Experts have offered five simple tips for parents and other adults to help a grieving teenager.
As if adolescence is not difficult enough, a teen's life becomes even more complex when a father, mother or other significant person dies. It's a life-shattering experience faced by one in 10 children before the age of 18. While all young people struggle with such losses, teenagers often have a particularly difficult time adjusting after the death of a loved one.
AdvertisementTeens often try to mask their grief to avoid appearing vulnerable, especially males who are taught from an early age to hide their emotions. Teens will go to great lengths not to appear different from their peers. On the outside they may act nonchalant, but inside they may feel deep pain, sorrow and fear. Sometimes teens may even take on the role of caregiver to family members or friends, serving only to ignore their own grief.

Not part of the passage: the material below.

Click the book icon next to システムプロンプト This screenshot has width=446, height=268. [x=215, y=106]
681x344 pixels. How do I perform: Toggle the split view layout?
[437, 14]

No matter how hard a parent or another adult tries to reach out, teens often trust only their friends. They believe that only people their age can understand what they are going through and feel more comfortable communicating with people in their own age group.
Because teens are most open to fellow teens, one approach to providing help is through peers. Peer counseling is now an elective course in many schools. Peer counselors are trained to look at life's problems on a personal level and then explore ways to help their peers. These counselors are introduced to difficult situations that may occur in young people's lives, and speakers are brought in to teach them about coping strategies.
Peer counseling can play a critical role in opening communication with bereaved classmates and friends, as well as guiding them to professional help if needed. The young counselors learn the basics about depression, grief, communicating with parents and other adults and about the warning signs of suicide. They also learn their limitations while being assured of the support and expertise of their peer counseling teachers.
• Listen nonjudgmentally and be present;
• Express interest in their views, their ideas and thoughts, and in them;
• Show them that you like and care for them;
• Support their ideas or gently introduce new ways to approach their ideas;
• Acknowledge their grief, as well as your own, and offer your thoughts of how to cope during the grieving process.